## [Text passage]

□ □ □ □ □ □ □

Please note: this page gives details of our 2010 trip.

For details of our 2011 trip please click here



a classic tour combining birds, tigers and the Taj Mahal



"Many thanks for a wonderful trip to Northern India. A great mix of birds, beasts and cultural experiences. We thought to trip was very well organised...."......  Mr and Mrs S, South Yorkshire





For anyone with a love of natural history, the chance to see a magnificent Bengal Tiger in the wild is an opportunity not to be missed. At the Project Tiger reserve of Kanha, there is an excellent chance to see these magnificent creatures, alongside numerous other animals and birds. Add to this a classic tour of Northern India’s Golden Triangle: Delhi, Jaipur and Agra, plus the delights of Bharatpur, and you have the ingredients of a truly epic wildlife and cultural holiday.


Chambal Safari Lodge is a great place to see Indian Skimmer, as well as Gangetic Dolphin and Gharial. At Bharatpur, our quarry includes Black-necked Stork, Eastern Imperial Eagle and Sarus Crane. In the semi-desert of Rajasthan we will look for Desert Wheatear, Indian Courser and White-capped Bunting. The forest at Kanha holds Red-naped Ibis, Blue-bearded Bee-eater, Greater Racket-tailed Drongo and Indian Scimitar-babbler. The Amber Fort and Taj Mahal provide a distraction from the birding just long enough to give us an appetite for more birds. We will spend two nights in Delhi, two nights at Chambal Safari Lodge near Agra, three nights at Bharatpur, two nights in Jaipur and four nights at Kanha, giving us plenty of time to find all these birds and more….





Our flight arrives in Delhi a little before midnight, so it is a relief that our hotel for the first two nights is not far away.


Our first full day will be spent birding at a leisurely pace in the vicinity of Delhi. In the morning we will visit the Yumuna River, with its abundant ducks, waders, herons, gulls and terns. In the afternoon we will visit Okhla reserve. Key species in the marshes include Indian Shag, Bar-headed Goose, River Lapwing, White-tailed Plover, Great Black-headed Gull, Brown-headed Gull, Rosy Pipit, Yellow-bellied Prinia, Striated Babbler and Black-breasted Weaver.



The following morning we will leave Delhi, travelling to Chambal Safari Lodge, just east of Agra, for a stay of two nights. Here we will take a boat trip to see Gharials, Muggar Crocodiles and Gangetic Dolphins, and we have a great chance of seeing Indian Skimmer and Great Thick-knee.



On day five we will drive west to Bharatpur, and the Keoladeo Ghana National Park, for a stay of three nights. En route we will visit the Taj Mahal at Agra, allowing plenty of time to walk around the grounds and inside this magnificent building.


Hardly needing introduction, Bharatpur is one of the most famous bird reserves in the world.

□ □ □ □ □ □ □

## [Data extract]
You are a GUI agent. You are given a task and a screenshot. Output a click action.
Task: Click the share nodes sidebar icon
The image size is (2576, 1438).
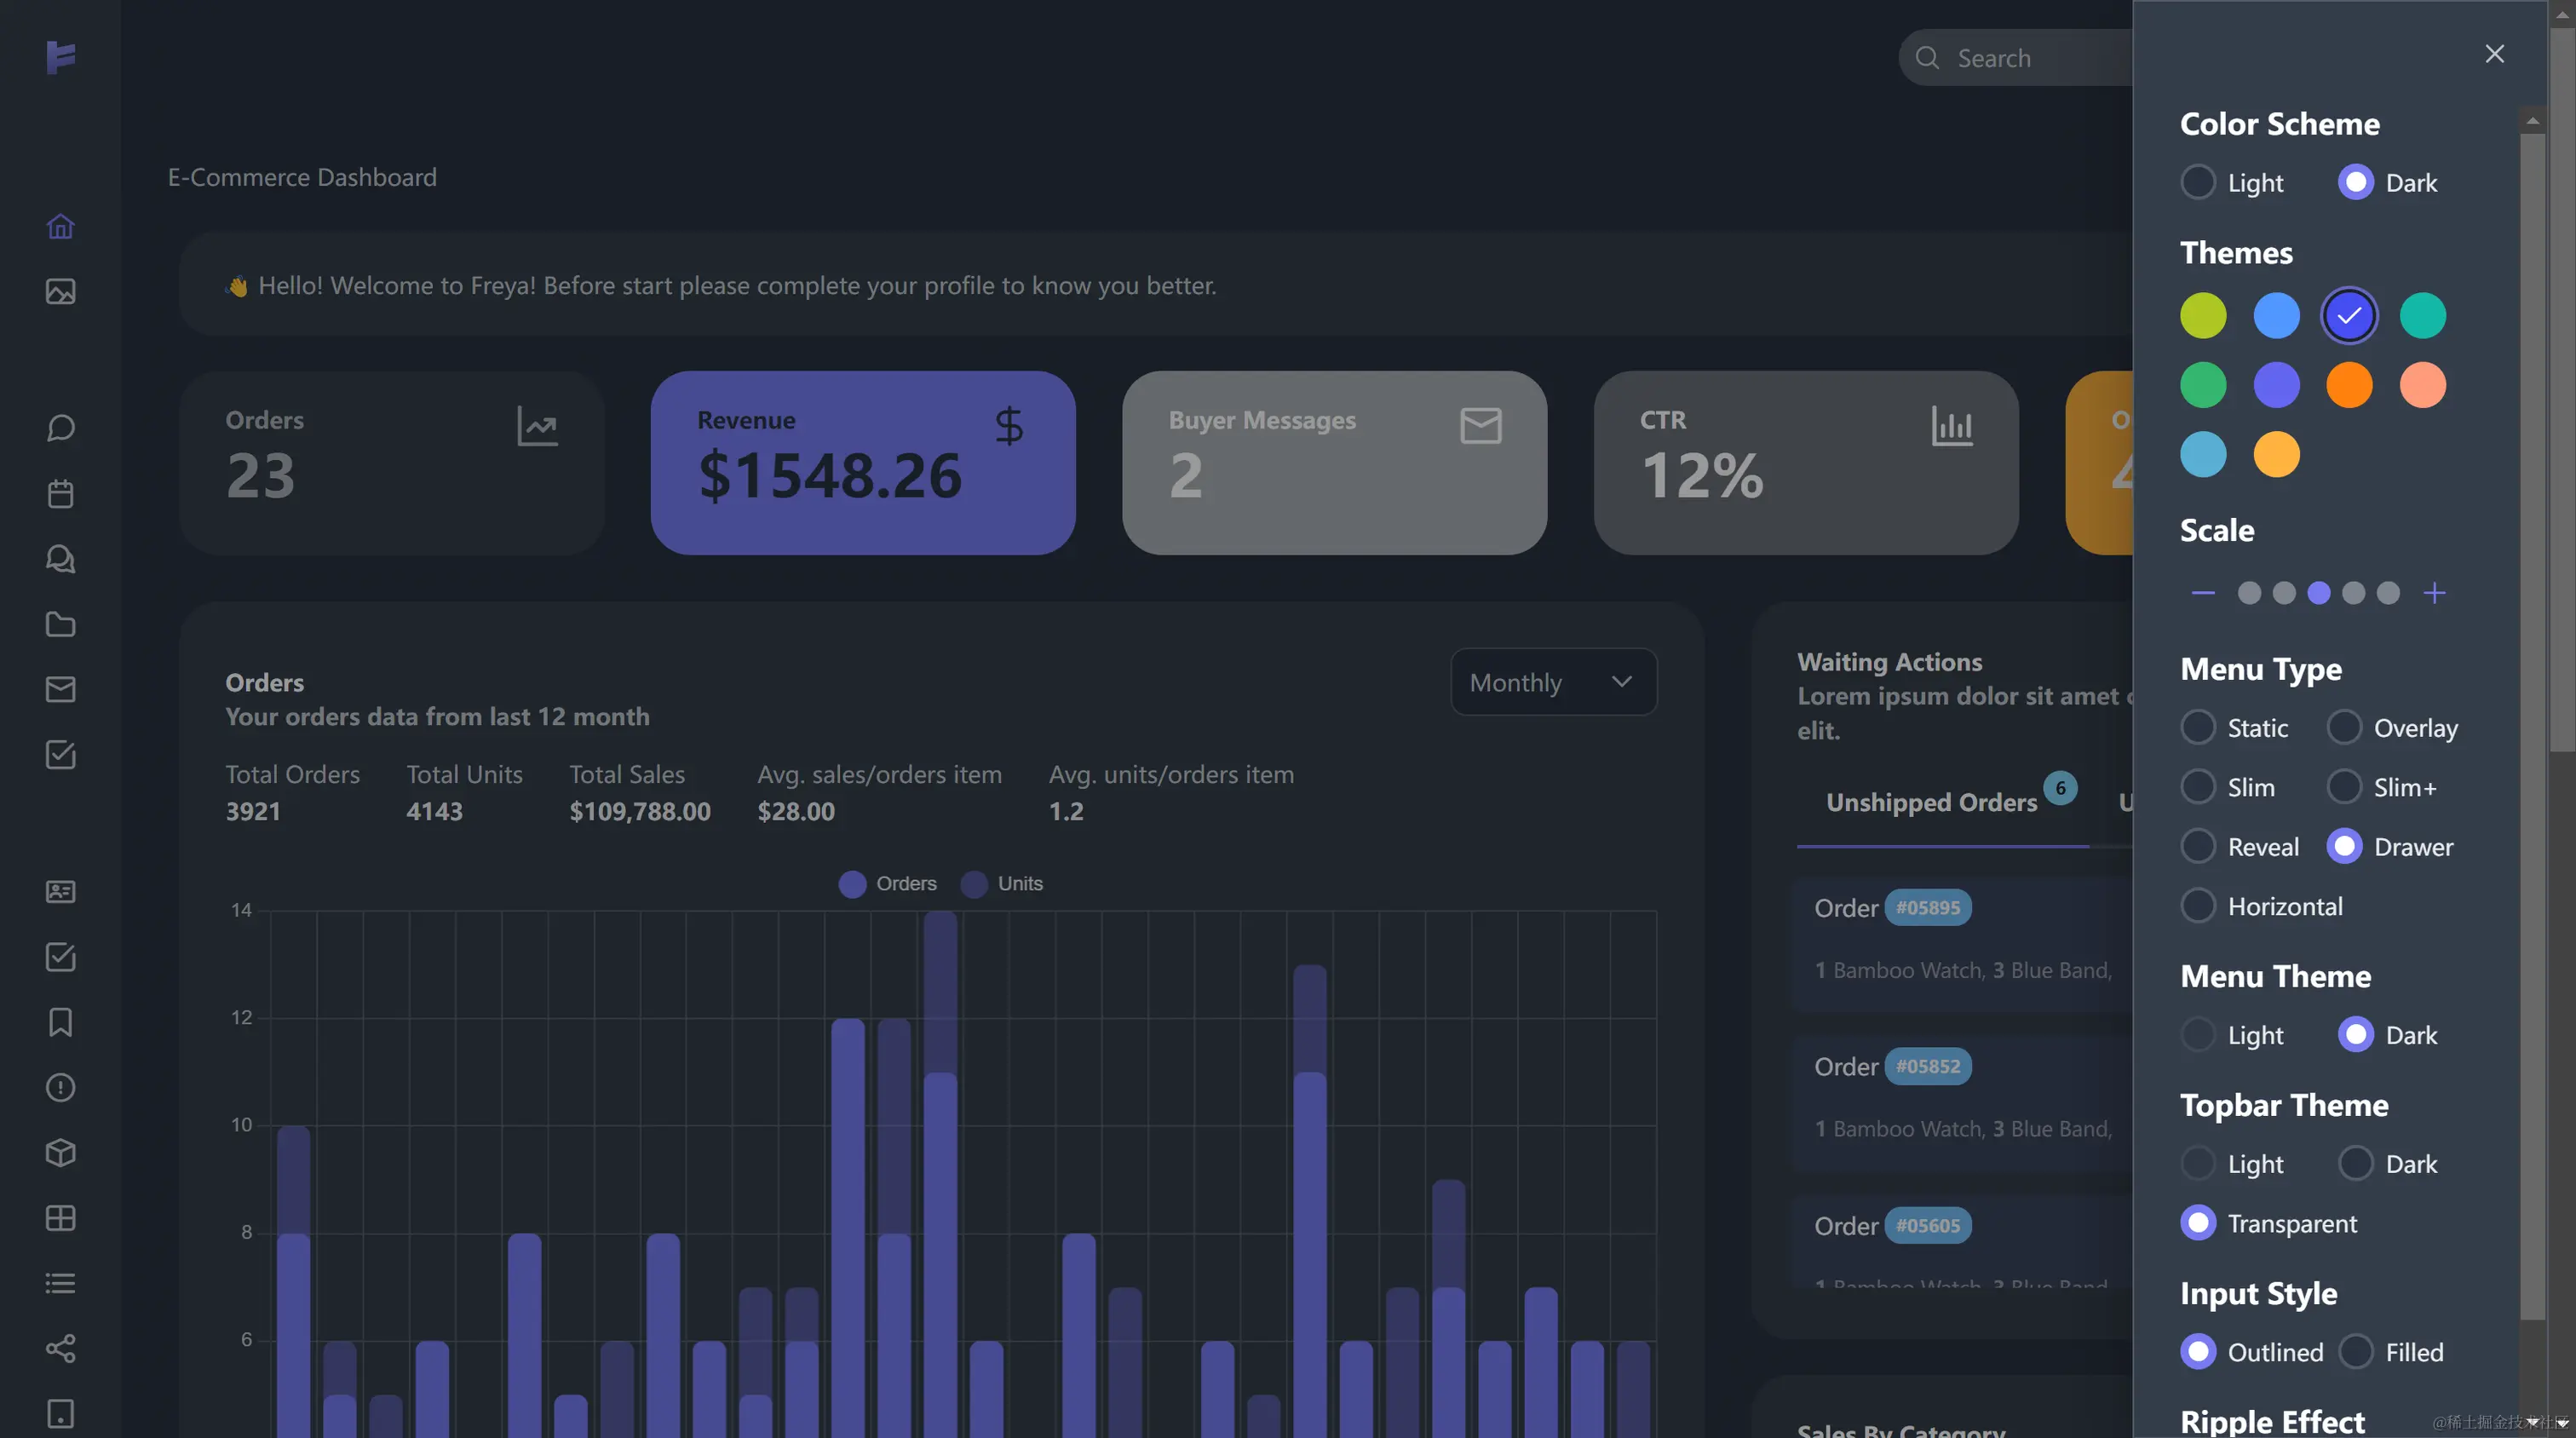pos(60,1348)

□ □ □ □ □ □ □

## [Given problem]
Rewrite the India tour description starting with "Our flight arrives" and going on through "and Great Thick-knee.", putting "river safari" in place of "boat trip".

## [Reply]
Our flight arrives in Delhi a little before midnight, so it is a relief that our hotel for the first two nights is not far away.


Our first full day will be spent birding at a leisurely pace in the vicinity of Delhi. In the morning we will visit the Yumuna River, with its abundant ducks, waders, herons, gulls and terns. In the afternoon we will visit Okhla reserve. Key species in the marshes include Indian Shag, Bar-headed Goose, River Lapwing, White-tailed Plover, Great Black-headed Gull, Brown-headed Gull, Rosy Pipit, Yellow-bellied Prinia, Striated Babbler and Black-breasted Weaver.



The following morning we will leave Delhi, travelling to Chambal Safari Lodge, just east of Agra, for a stay of two nights. Here we will take a river safari to see Gharials, Muggar Crocodiles and Gangetic Dolphins, and we have a great chance of seeing Indian Skimmer and Great Thick-knee.